Advertisers need to be extra vigilant in segmenting audiences and personalizing their ads, all with the understanding that their customers aren’t just pixels on a screen—they’re people. The brands that hold this philosophy will be better able to develop high quality relationships with their customers while producing quantifiable results.
Dig into Demographics
A recent study conducted by Scout Research found that the more engaged a user is with online content, the better they recall the brand’s name and the more likely they are to purchase their products.
If you’ve been running display or pay per click ads for a while, you might think you have a solid understanding of your customer base’s demographics. But it can be easy to take these groups and their characteristics for granted, falling short when it comes to meaningful engagement. Digging a bit deeper into your core audiences can help you uncover subgroups, interests, and motivations you might have been neglecting.
For instance, Fairmont Hotels did this recently with its “Everyone’s an Original Personality” contest. By running a “What Type of Traveler Are You?” quiz campaign (and offering up various luxury gift prizes to the randomly chosen winners), the company was able to identify consumer interests and personalities that otherwise would have gone unnoticed. Aside from gaining some promotional value through the sweepstakes, Fairmont was able to learn about and segment their customer base for better, more relevant forms of engagement down the road.
Make Them Feel
Once you’ve identified some of the core (and secondary) characteristics of your audience, it’s time to let them know that yes, you do care about them and they’re not just a number! And one of the most reliable ways to engage your audience on this personal level is through emotion. Connecting with a user through a display ad is no easy task, but by thinking critically about what our products do for our customers, we can heighten those ideas to deliver a poignant message.
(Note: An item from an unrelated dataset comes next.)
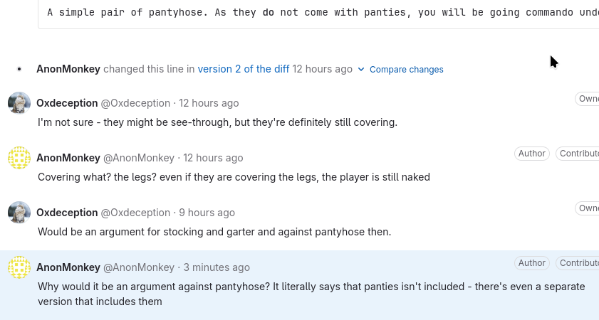Click the @AnonMonkey handle on the highlighted comment
Screen dimensions: 599x320
pos(139,267)
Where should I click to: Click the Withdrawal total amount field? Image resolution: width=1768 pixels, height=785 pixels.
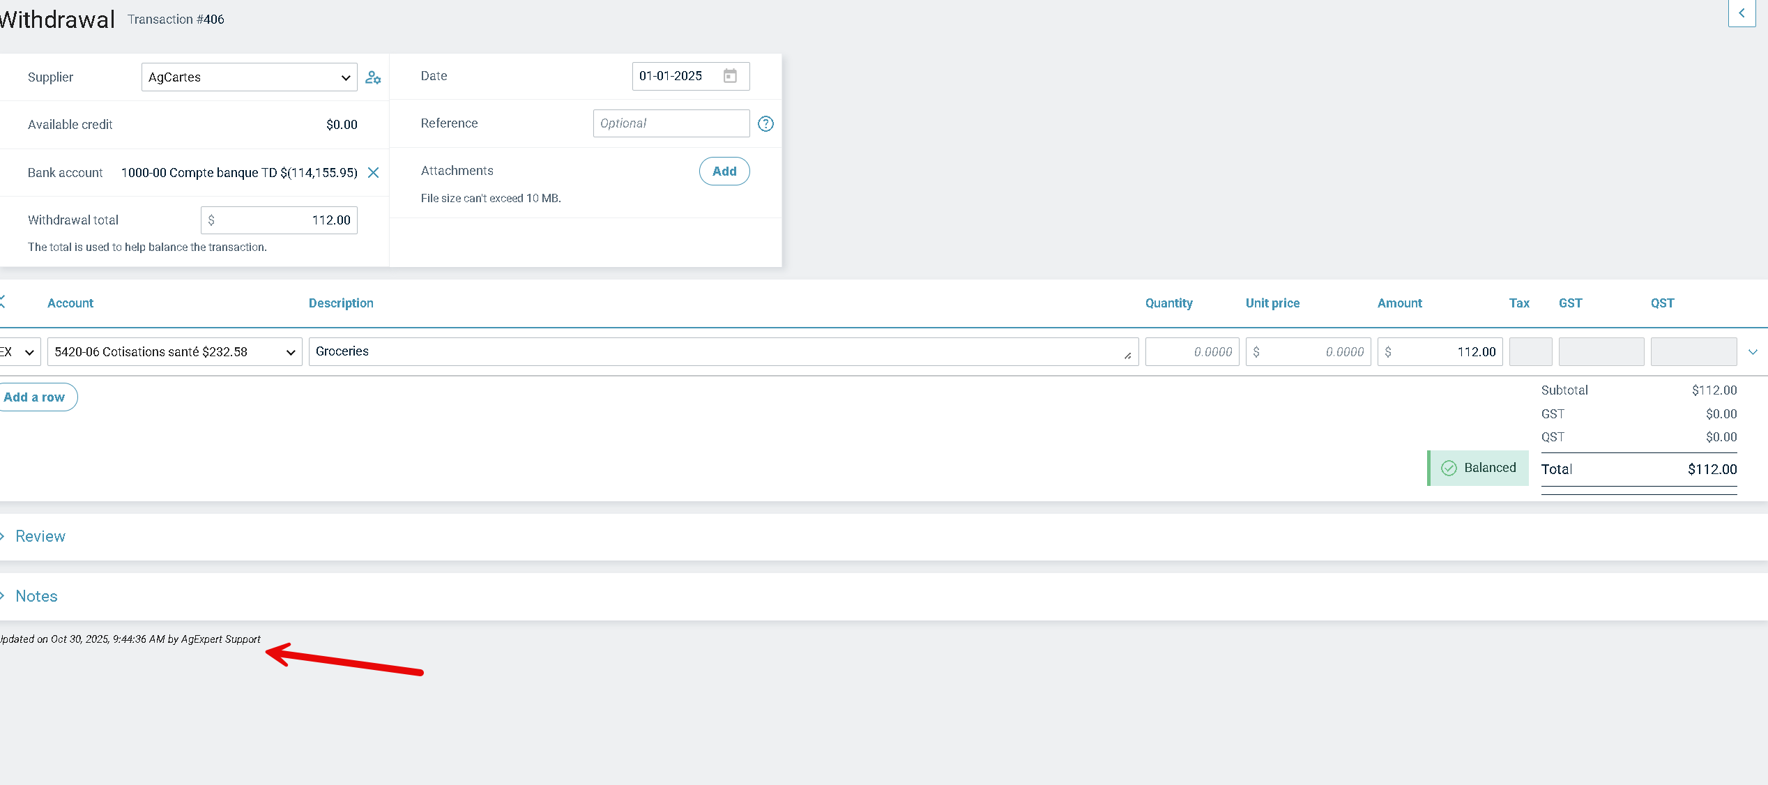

Last year the soap brand Dove, after completing a study that found that only 2 percent of women find themselves beautiful, ran a series of video ads entitled “Real Beauty Sketches.” In this campaign, an FBI sketch artist drew women based on her own descriptions, then drew the same women based on other peoples’ descriptions. What they discovered was both eye-opening and inspirational: While so many women pictures themselves in a lesser light than reality, complete strangers saw them in an honestly beautiful way. Although the campaign didn’t mention Dove’s products at all, the brand was able to connect to its audience on an emotional level by tying their advertising to the brand’s commitment to fostering self-esteem in women. And the numbers didn’t lie! Within a month of launch, the video had been viewed more than 114 million times in over 110 countries, and had been transcribed into 25 languages.
There’s a Time and Place
While your primary advertising goal may be to reach that elusive ROI, remember that people, by nature, are social creatures on the internet. A big part of treating your customers like the people they are is being mindful that there’s a time and a place for everything. So you should always consider how your messages impact the user’s online experience and how that represents your brand.
Put yourself in the customer’s shoes, and ask, “Would I be receptive to this form of messaging right here, right now?” On social media, for instance, only 4 percent of Facebook users prefer to see sales messages, and companies like Priceline have admitted that social ads haven’t panned out for ROI. How we engage with brands and messages is different via email, content sites, mobile apps, social media, and even watching television shows online. So it’s crucial to tailor your communications to the what, where, and how that will be most relevant to the user.
While consideration and empathy are core components of an online marketing strategy, it’s the basic prospect of “getting to know your audience” that so many marketers and specifically online advertisers forget. Dig deep into your customer data; survey the field; segment users wherever relevant; find the emotional angle that resonates; alter your language for the subject and audience; and overall, look for the stories in your campaign results. Basic analytics and ROI analyses can help you begin to optimize campaigns, but the real challenge and rewards come with proving that your brand sees customers as human beings, not just dollar signs.